»»

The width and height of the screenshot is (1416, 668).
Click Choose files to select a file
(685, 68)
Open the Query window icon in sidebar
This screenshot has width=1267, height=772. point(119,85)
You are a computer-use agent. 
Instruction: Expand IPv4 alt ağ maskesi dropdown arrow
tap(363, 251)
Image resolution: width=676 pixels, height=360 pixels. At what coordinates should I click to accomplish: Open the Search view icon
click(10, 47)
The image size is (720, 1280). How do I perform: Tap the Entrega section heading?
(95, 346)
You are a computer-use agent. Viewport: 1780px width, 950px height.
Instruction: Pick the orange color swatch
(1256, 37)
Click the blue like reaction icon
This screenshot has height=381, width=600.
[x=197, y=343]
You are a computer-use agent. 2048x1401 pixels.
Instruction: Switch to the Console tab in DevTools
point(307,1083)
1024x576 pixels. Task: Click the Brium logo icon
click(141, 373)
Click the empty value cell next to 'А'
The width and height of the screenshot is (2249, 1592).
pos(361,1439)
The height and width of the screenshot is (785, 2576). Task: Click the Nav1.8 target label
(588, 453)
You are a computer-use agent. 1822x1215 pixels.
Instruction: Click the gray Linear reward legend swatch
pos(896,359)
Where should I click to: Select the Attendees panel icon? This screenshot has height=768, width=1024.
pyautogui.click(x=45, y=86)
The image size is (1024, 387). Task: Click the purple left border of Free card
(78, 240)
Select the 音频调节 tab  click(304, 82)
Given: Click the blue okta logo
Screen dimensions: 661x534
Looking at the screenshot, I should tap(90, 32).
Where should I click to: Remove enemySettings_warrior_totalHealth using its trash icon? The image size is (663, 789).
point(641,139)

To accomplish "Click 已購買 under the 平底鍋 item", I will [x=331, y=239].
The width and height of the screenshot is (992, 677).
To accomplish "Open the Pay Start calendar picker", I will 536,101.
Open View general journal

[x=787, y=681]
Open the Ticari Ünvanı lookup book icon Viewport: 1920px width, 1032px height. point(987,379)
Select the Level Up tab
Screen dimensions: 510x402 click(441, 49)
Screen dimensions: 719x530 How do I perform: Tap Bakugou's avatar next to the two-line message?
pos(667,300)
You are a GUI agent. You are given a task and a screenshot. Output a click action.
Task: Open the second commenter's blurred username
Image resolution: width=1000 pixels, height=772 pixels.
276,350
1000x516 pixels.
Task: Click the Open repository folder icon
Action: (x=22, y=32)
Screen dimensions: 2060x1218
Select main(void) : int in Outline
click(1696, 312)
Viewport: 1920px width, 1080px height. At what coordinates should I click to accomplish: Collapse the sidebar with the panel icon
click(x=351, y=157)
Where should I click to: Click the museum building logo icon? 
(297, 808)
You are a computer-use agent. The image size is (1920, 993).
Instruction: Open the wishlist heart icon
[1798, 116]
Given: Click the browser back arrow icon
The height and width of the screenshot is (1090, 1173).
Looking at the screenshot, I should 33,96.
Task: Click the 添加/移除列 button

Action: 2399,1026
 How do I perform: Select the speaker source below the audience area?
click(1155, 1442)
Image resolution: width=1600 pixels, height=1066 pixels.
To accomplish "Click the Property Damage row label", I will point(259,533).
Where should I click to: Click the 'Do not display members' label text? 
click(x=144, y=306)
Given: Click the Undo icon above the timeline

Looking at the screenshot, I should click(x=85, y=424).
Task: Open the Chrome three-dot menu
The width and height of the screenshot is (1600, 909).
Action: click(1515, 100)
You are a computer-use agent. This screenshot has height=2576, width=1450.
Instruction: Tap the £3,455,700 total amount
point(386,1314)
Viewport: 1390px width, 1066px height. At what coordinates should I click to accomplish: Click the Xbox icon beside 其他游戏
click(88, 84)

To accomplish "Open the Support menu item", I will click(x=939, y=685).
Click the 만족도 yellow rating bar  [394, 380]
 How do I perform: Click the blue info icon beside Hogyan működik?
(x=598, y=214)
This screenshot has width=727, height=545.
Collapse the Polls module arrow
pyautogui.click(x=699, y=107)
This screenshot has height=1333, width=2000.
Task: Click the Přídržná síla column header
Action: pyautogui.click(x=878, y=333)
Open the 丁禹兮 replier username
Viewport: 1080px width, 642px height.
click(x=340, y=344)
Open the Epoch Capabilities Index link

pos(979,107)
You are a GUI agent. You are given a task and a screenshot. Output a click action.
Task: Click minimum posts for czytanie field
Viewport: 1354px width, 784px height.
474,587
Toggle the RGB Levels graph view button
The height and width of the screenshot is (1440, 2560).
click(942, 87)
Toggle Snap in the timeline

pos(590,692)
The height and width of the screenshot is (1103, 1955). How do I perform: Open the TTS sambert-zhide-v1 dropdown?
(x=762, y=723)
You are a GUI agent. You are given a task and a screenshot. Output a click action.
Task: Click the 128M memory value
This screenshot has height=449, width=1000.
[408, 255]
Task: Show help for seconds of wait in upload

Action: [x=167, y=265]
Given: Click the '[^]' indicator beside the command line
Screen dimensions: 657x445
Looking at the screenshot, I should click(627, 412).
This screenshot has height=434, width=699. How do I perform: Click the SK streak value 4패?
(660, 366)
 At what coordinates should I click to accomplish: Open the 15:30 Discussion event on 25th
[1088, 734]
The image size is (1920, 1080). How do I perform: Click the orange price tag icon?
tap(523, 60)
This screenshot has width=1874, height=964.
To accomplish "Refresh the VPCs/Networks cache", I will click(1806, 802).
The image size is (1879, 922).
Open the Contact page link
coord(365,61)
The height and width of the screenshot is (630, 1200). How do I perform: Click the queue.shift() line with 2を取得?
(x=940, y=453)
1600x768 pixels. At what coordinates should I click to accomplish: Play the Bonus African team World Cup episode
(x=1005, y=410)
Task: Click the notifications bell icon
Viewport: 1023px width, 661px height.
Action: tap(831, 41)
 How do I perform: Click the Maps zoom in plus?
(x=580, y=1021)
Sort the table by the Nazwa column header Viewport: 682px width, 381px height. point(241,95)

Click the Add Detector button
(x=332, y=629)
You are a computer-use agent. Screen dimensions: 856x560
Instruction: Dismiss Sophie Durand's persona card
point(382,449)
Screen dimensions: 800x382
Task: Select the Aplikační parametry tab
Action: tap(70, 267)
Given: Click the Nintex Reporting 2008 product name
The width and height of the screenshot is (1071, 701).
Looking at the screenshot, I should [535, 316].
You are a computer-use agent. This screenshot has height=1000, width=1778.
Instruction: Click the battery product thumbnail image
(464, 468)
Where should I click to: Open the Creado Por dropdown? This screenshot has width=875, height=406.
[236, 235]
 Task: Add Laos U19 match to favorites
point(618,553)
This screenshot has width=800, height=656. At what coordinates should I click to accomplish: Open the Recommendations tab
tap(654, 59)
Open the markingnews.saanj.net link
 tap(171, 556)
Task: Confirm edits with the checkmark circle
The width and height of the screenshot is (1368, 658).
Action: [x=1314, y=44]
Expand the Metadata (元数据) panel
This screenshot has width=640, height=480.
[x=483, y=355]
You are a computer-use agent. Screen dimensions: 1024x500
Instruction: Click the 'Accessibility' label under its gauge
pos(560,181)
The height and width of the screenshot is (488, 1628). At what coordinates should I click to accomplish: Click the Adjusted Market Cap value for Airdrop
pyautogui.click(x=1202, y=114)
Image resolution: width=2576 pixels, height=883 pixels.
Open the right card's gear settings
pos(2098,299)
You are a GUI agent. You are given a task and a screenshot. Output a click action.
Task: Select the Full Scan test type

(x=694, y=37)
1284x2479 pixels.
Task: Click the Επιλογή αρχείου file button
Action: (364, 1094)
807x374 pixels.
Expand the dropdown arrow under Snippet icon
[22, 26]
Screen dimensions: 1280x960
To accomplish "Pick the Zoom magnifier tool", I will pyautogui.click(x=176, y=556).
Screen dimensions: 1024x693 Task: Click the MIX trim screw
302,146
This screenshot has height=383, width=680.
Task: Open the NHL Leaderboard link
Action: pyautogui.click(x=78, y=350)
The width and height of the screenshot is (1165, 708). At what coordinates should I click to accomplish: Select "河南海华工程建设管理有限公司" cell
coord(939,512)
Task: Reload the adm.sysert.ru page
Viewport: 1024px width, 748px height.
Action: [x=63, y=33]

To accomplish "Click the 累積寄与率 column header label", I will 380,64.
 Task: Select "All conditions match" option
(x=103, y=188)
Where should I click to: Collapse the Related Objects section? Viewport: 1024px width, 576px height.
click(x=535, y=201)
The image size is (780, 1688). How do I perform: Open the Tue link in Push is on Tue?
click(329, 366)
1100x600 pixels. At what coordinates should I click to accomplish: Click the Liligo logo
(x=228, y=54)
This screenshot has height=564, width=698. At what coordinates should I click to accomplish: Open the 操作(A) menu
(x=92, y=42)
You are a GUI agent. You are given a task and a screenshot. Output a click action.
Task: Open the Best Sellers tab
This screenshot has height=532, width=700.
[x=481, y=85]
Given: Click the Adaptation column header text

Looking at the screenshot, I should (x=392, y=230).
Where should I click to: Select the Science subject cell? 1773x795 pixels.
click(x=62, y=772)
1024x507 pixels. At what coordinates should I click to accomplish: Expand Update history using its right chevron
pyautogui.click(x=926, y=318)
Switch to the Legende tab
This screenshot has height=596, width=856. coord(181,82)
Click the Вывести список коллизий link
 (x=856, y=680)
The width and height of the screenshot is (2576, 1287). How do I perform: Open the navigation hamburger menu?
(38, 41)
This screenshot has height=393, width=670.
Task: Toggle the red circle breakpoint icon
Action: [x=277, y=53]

««

▶ _Short task_: Starting with the line that contains "Viewport: 1390px width, 1066px" and going on through the line that contains "Action: [x=167, y=265]", write out those lines of the entries as a numbered list, leaving out any blank lines.

▶ _Final result_:
1. Viewport: 1390px width, 1066px height. At what coordinates should I click to accomplish: Click the Xbox icon beside 其他游戏
2. click(88, 84)
3. To accomplish "Open the Support menu item", I will click(x=939, y=685).
4. Click the 만족도 yellow rating bar  [394, 380]
5.  How do I perform: Click the blue info icon beside Hogyan működik?
6. (x=598, y=214)
7. This screenshot has width=727, height=545.
8. Collapse the Polls module arrow
9. pyautogui.click(x=699, y=107)
10. This screenshot has height=1333, width=2000.
11. Task: Click the Přídržná síla column header
12. Action: pyautogui.click(x=878, y=333)
13. Open the 丁禹兮 replier username
14. Viewport: 1080px width, 642px height.
15. click(x=340, y=344)
16. Open the Epoch Capabilities Index link
17. pos(979,107)
18. You are a GUI agent. You are given a task and a screenshot. Output a click action.
19. Task: Click minimum posts for czytanie field
20. Viewport: 1354px width, 784px height.
21. 474,587
22. Toggle the RGB Levels graph view button
23. The height and width of the screenshot is (1440, 2560).
24. click(942, 87)
25. Toggle Snap in the timeline
26. pos(590,692)
27. The height and width of the screenshot is (1103, 1955). How do I perform: Open the TTS sambert-zhide-v1 dropdown?
28. (x=762, y=723)
29. You are a GUI agent. You are given a task and a screenshot. Output a click action.
30. Task: Click the 128M memory value
31. This screenshot has height=449, width=1000.
32. [408, 255]
33. Task: Show help for seconds of wait in upload
34. Action: [x=167, y=265]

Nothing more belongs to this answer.